(What the task requires)
Only the lines from the one containing "You are a computer-use agent." through the end of the data below are to be repeated, exactly as given, without pictures.

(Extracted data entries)
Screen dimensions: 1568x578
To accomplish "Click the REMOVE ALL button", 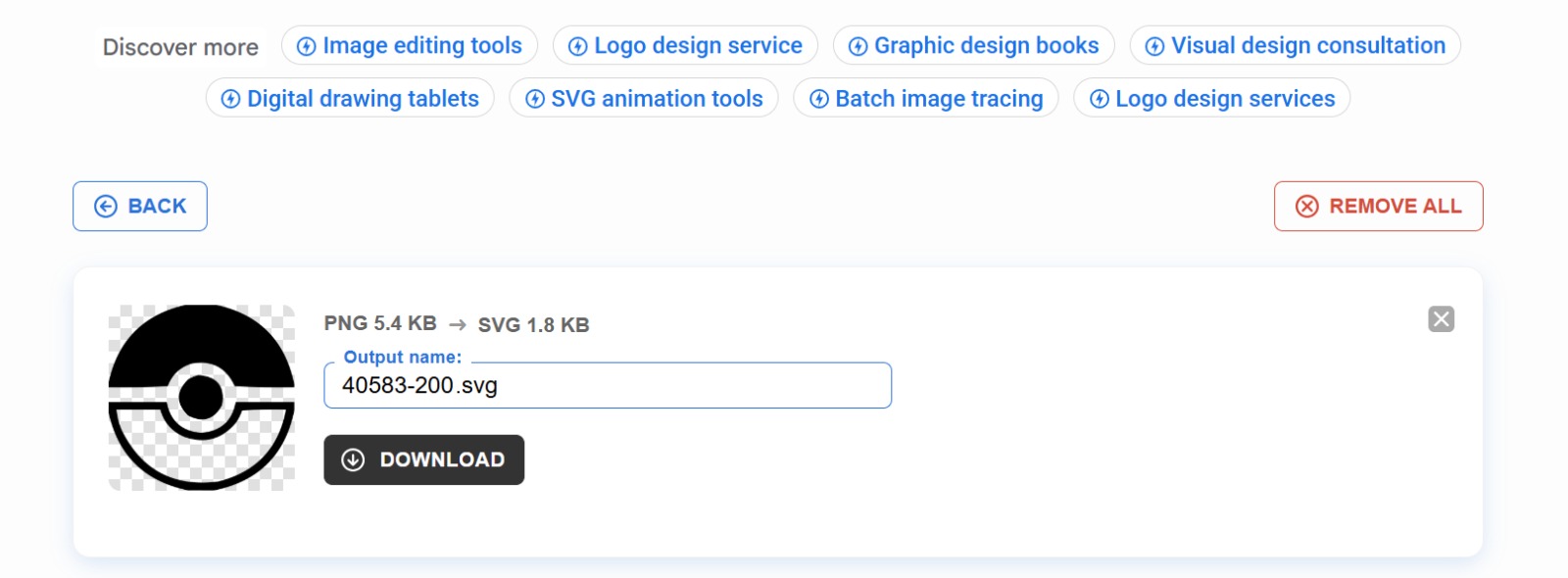I will click(1377, 206).
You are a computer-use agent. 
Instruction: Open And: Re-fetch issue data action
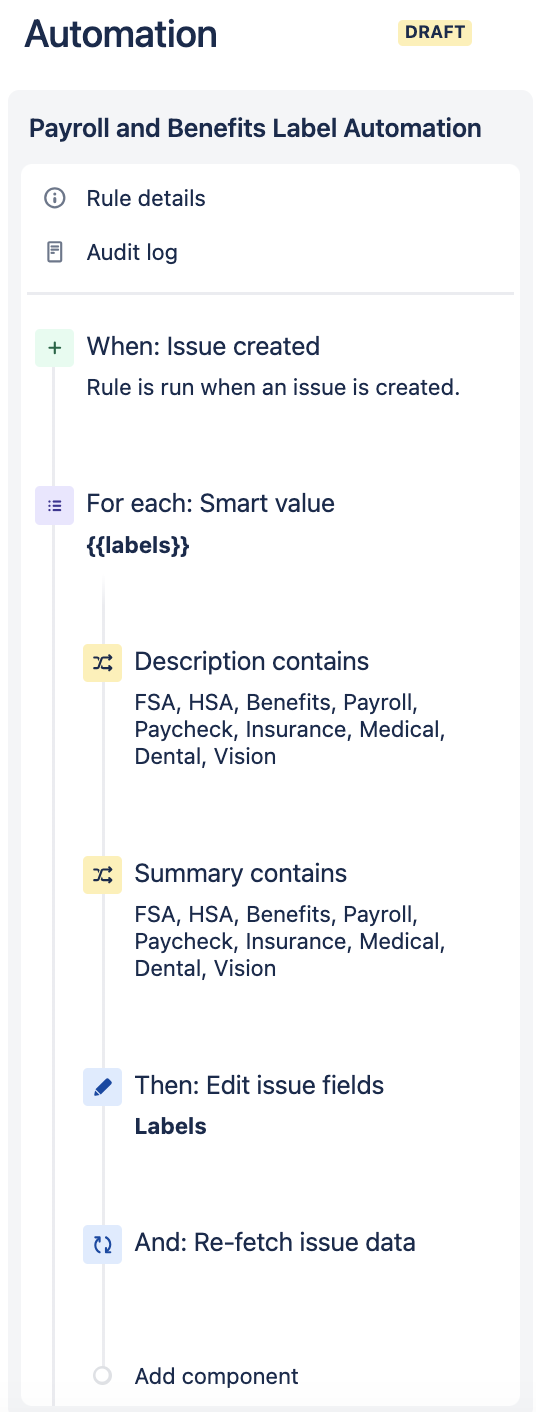click(275, 1243)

(Solution for this problem)
You are a computer-use agent. 
Instruction: Open And: Re-fetch issue data action
click(275, 1243)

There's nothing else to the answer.